REQUIRED ACTION: Give back the line containing "Viewport: 1600px width, 1040px height." along with every line after it, exactly, until the entries end.

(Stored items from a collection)
Start of Block
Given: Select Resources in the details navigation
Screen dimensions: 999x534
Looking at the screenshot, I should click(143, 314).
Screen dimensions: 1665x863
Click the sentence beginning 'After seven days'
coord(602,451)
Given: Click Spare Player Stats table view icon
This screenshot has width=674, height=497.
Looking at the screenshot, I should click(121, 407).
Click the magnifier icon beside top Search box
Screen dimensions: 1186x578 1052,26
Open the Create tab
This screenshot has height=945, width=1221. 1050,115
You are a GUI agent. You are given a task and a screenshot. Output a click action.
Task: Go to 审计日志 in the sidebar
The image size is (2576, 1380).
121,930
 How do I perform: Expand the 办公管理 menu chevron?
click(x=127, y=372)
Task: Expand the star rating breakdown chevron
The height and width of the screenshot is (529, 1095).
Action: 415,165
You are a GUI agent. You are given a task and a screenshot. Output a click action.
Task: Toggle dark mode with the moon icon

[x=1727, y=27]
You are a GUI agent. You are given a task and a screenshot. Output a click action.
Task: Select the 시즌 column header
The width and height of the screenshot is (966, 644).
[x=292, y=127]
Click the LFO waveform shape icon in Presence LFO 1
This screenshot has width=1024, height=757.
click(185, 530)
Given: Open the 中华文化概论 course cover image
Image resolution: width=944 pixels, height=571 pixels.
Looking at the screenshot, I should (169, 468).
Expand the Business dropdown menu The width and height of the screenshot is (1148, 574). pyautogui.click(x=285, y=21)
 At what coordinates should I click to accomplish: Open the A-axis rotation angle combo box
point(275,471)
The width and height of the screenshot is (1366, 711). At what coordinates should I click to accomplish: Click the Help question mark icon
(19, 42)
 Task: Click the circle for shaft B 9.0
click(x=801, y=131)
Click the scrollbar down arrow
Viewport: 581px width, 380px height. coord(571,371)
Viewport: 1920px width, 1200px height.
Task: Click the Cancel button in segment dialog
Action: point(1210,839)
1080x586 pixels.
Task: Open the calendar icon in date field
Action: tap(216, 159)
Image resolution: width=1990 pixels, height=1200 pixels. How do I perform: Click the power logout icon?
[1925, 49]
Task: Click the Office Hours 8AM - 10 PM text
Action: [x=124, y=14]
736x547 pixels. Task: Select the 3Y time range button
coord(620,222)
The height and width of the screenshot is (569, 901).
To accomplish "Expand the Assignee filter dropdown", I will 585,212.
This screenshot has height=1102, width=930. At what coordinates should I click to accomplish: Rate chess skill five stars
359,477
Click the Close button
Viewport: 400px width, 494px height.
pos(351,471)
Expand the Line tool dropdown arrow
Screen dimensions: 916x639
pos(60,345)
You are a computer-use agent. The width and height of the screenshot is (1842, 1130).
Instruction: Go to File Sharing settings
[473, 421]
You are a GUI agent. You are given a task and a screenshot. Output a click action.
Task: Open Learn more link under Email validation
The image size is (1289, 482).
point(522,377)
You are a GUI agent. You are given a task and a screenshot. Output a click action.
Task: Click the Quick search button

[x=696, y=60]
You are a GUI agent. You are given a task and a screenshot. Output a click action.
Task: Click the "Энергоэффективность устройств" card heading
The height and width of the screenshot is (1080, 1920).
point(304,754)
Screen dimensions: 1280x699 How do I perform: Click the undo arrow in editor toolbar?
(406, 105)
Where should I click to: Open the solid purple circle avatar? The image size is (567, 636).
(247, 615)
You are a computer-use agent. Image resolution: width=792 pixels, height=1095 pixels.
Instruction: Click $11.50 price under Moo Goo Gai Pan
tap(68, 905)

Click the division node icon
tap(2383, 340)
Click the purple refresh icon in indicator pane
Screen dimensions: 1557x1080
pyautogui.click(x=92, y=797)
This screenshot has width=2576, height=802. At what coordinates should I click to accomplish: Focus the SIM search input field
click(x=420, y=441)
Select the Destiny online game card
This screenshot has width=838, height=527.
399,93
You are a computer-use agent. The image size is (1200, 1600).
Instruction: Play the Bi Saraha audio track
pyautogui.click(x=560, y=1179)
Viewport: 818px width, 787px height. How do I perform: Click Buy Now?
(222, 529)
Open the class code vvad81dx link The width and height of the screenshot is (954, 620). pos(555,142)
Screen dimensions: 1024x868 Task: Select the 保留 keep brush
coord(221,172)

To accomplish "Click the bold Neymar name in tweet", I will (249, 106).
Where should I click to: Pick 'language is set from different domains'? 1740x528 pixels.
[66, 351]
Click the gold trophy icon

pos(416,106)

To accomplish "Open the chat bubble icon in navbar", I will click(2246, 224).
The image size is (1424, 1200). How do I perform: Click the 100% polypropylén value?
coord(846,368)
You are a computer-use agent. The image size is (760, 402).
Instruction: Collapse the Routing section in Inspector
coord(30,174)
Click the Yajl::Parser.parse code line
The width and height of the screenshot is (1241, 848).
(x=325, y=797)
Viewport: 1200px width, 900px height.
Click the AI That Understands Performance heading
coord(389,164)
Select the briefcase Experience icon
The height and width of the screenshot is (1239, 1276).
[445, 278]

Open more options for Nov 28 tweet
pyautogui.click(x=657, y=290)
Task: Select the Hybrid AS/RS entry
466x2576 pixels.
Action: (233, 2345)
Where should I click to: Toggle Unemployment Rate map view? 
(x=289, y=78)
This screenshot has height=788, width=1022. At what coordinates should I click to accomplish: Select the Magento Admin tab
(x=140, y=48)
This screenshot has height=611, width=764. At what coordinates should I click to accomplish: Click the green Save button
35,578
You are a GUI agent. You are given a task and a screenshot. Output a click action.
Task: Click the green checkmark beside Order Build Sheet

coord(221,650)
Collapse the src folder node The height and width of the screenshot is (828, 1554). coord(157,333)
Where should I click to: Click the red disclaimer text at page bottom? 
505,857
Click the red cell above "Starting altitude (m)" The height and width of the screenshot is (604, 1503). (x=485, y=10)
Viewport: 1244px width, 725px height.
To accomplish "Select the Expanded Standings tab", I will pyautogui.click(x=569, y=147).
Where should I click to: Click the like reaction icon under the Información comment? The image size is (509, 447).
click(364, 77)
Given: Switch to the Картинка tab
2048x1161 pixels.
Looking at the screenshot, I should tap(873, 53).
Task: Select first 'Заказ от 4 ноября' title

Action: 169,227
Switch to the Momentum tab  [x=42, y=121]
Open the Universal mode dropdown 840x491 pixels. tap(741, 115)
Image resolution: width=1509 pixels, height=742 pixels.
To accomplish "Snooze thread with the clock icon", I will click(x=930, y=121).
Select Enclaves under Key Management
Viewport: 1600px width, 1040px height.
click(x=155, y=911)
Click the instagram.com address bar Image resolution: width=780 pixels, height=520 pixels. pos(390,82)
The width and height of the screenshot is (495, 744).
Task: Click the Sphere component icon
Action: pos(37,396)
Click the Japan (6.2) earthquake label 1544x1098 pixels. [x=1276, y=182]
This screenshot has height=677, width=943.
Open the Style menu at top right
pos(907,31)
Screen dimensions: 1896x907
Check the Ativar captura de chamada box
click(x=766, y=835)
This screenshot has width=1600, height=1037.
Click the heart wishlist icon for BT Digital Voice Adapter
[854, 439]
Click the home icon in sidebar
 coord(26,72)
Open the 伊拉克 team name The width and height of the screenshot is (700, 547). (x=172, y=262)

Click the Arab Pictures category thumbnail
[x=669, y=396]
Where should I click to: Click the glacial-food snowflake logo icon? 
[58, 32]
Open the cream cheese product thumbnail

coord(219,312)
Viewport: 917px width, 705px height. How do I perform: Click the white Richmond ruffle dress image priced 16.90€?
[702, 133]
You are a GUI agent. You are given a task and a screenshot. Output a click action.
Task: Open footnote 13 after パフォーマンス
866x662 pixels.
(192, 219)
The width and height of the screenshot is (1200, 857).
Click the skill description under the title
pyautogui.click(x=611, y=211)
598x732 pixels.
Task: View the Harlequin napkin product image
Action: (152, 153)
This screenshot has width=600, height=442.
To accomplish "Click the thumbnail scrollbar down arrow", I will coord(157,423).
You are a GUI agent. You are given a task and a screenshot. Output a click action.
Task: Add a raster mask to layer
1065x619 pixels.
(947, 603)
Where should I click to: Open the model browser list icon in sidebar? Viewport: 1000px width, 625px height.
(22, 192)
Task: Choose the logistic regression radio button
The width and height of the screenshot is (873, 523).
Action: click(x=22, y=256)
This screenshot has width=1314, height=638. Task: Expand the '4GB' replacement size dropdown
End of Block
SOLUTION TO THE EXERCISE:
Viewport: 1600px width, 1040px height.
click(x=155, y=911)
Click the instagram.com address bar Image resolution: width=780 pixels, height=520 pixels. pos(390,82)
The width and height of the screenshot is (495, 744).
Task: Click the Sphere component icon
Action: pos(37,396)
Click the Japan (6.2) earthquake label 1544x1098 pixels. [x=1276, y=182]
This screenshot has height=677, width=943.
Open the Style menu at top right
pos(907,31)
Screen dimensions: 1896x907
Check the Ativar captura de chamada box
click(x=766, y=835)
This screenshot has width=1600, height=1037.
Click the heart wishlist icon for BT Digital Voice Adapter
[854, 439]
Click the home icon in sidebar
 coord(26,72)
Open the 伊拉克 team name The width and height of the screenshot is (700, 547). (x=172, y=262)

Click the Arab Pictures category thumbnail
[x=669, y=396]
Where should I click to: Click the glacial-food snowflake logo icon? 
[58, 32]
Open the cream cheese product thumbnail

coord(219,312)
Viewport: 917px width, 705px height. How do I perform: Click the white Richmond ruffle dress image priced 16.90€?
[702, 133]
You are a GUI agent. You are given a task and a screenshot. Output a click action.
Task: Open footnote 13 after パフォーマンス
866x662 pixels.
(192, 219)
The width and height of the screenshot is (1200, 857).
Click the skill description under the title
pyautogui.click(x=611, y=211)
598x732 pixels.
Task: View the Harlequin napkin product image
Action: (152, 153)
This screenshot has width=600, height=442.
To accomplish "Click the thumbnail scrollbar down arrow", I will coord(157,423).
You are a GUI agent. You are given a task and a screenshot. Output a click action.
Task: Add a raster mask to layer
1065x619 pixels.
(947, 603)
Where should I click to: Open the model browser list icon in sidebar? Viewport: 1000px width, 625px height.
(22, 192)
Task: Choose the logistic regression radio button
The width and height of the screenshot is (873, 523).
Action: click(x=22, y=256)
This screenshot has width=1314, height=638. Task: Expand the '4GB' replacement size dropdown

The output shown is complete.